Supplied passage:
——————
In higher dimensions the theory of limit sets of IFS is emerging, especially in non-conformal case (solenoids). (Self) intersecting Cantor sets are of this nature. They appear in the parameter space in the homoclinic tangency bifurcation (Palis, Yoccoz, Moreira). M. Rams will coordinate ToK at IMPAN in this area. In applications of IFS there is expected a benefit from the cooperation with INRIA "projet fractale"
It is planned to join recent fast progress in the theory of dominated splitting, generalising hyperbolic (or Anosov) systems and other typical properties of Lyapunov spectra, in cooperation with the Brasilian, French and Portuguese schools, and in understanding equilibria, in particular SRB (Sinai-Ruelle-Bowen) measures and their multifractal spectra on invariant sets (attractors), in particular in fluid dynamics, see theme 2. It is also planned to join KAM theory and Arnold diffusion investigation.
2. PDE's, turbulence, asymptotics. Many features of the physical phenomenon of turbulence in fluid flows can be explained rigorously in the frame of the theory of infinite dimensional dynamical systems. there is an interest in finite dimensionality of the flow of two-dimensional Navier-Stokes (NS) fluid (e.g. on two dimensional torus), the axially symmetric flows and three dimensional NS fluid in thin 3-D domains. The number of degrees of freedom of such flows is connected to the Hausdorff dimension of the global attractor. Dimension estimates given in terms of the Grashof number correspond to the Kraichnan and Kolmogorov dissipation lengths that concern classical descriptions of turbulence. There is also an interest in such close problems as long time behaviour of solutions of semi-linear evolution equations, regularity of solutions in Gevrey classes, the study of models of pattern formation, blood motions and plane motions.
With the help of foreign experts it is planned to examine the regularity to NS in different geometries and symmetries. There will be also included the NS motions in pipes with large velocity which could model the motion of blood in vessels. There will be also developed further the method of re-summation of formal solutions and apply it to nonlinear evolution equations such as semi-linear heat, KdV and shallow water equations.
3. Stochastic Processes.
——————
Material:
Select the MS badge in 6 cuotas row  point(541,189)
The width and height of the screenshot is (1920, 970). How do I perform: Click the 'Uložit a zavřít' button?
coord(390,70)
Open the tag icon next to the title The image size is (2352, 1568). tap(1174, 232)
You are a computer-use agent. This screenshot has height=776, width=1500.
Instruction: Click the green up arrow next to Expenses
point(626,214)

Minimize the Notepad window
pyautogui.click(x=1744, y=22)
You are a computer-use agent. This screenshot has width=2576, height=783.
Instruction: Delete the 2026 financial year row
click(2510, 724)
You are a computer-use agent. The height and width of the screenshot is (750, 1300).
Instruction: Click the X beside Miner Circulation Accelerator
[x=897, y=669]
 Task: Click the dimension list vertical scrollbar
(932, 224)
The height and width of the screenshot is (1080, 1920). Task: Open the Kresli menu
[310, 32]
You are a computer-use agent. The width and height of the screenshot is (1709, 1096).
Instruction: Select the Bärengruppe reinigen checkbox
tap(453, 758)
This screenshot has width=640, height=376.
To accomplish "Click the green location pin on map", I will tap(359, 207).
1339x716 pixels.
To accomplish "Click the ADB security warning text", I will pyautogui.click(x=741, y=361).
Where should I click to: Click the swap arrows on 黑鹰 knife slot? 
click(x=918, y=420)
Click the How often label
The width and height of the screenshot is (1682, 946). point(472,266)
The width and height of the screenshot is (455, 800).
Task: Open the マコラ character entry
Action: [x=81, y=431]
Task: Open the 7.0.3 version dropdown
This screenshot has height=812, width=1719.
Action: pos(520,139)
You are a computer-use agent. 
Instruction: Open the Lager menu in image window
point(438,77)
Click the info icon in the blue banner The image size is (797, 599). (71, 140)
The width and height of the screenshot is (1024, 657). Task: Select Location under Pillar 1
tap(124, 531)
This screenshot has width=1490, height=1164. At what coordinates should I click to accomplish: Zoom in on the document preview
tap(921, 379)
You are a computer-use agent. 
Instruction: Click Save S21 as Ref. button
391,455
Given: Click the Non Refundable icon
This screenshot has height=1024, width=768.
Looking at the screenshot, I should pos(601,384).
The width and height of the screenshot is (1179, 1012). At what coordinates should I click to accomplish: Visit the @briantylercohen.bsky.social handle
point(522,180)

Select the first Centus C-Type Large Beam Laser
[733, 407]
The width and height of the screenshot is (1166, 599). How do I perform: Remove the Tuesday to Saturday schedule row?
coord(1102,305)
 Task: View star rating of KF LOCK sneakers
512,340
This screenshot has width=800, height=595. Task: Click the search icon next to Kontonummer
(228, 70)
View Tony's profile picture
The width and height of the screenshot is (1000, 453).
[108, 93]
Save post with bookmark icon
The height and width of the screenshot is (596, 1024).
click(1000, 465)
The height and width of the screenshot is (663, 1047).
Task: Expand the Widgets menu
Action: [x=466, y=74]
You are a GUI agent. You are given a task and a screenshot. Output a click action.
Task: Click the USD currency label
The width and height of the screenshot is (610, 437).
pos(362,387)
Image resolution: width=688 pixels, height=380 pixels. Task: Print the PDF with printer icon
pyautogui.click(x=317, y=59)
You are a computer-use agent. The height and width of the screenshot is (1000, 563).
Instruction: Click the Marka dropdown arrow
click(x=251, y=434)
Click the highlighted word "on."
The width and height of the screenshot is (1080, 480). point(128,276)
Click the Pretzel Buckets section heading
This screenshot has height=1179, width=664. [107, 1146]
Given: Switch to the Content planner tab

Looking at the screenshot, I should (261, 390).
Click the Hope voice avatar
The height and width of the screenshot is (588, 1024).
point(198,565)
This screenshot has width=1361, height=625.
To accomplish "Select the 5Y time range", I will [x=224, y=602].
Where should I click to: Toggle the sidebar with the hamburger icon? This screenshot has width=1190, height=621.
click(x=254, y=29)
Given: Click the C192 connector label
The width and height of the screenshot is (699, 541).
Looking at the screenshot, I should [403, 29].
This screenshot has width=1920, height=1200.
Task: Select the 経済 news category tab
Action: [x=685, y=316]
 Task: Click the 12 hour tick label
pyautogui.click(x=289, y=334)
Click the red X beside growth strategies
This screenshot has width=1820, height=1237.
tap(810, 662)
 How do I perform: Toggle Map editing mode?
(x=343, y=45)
——————
Your objective: Please pick up the research plan on dynamical systems and fluid dynamics, which appears above the lines, and continue it from its last heading.

The answer:
Scaling limits in physical processes. The Tok is planned in scaling limits of percolations in relation with SLEΚ, applied to dimension of Brownian frontiers, or selfintersections (O. Schramm, W. Werner, S. Rohde, S. Smirnov). Another topic, is DLA, deterministic and stochastic models, random matrices (Kanyon, Johansson, Carleson, Makarov)
There is an intention to continue our study of qualitative properties of solutions to stochastic differential equations (ordinary and partial) driven by Wiener and impulsive, i.e. Levy noise. In particular their long time behaviour, existence of invariant measures and attractors, ergodicity, large deviation estimates, exit probabilities and large noise asymptotic. Those properties are important for understanding models which appear naturally in fluid mechanics as a description of the dynamics of a fluid under influence of a random exeternal force and turbulence. In particular stochastic Navier-Stokes, Euler and Burgers equations and Anderson models in two or three dimensional regions. Turbulent transport is another ToK topic, this includes anomalous scaling and intermittency in the Krauchnian model, phase transition, IFS methods, multifractal spectra of random attractors. Random media. There is expected to collaborate on turbulence with K. Gawedzki (Lyon), S. Ola (Paris) Bernard, Kupiainen, Horva. The theory of Dirichlet processes and forms can be useful for constructing solutions to equations with irregular coefficients. Collaboration with University of Bielefeld (M. Röckner), should be very fruitful.
Intensively studied are distributed control systems both deterministic and stochastic. The analytic methods developed in our Institute (S. Peszat and J. Zabczyk) for uncontrolled models would be applicable here. It is planned to collaborate on control of flexible and reaction-diffusion systems with Pisa, (G. Da Prato) and Detroit (J.L. Menaldi) and Trento (L.Tubaro). In particular we would like to learn the theory of backward stochastic equations with its relation to the stochastic maximum
Stochastic differential geometry, in particular stochastic equations on manifolds, construction of a Gaussian measure on infinitely dimensional manifolds (loop spaces), are important, yet a little neglected subjects in Poland. They have fascinating applications and directly related to sub-Riemannian geometry. We would like to learn how those theorie are related to physics of strings.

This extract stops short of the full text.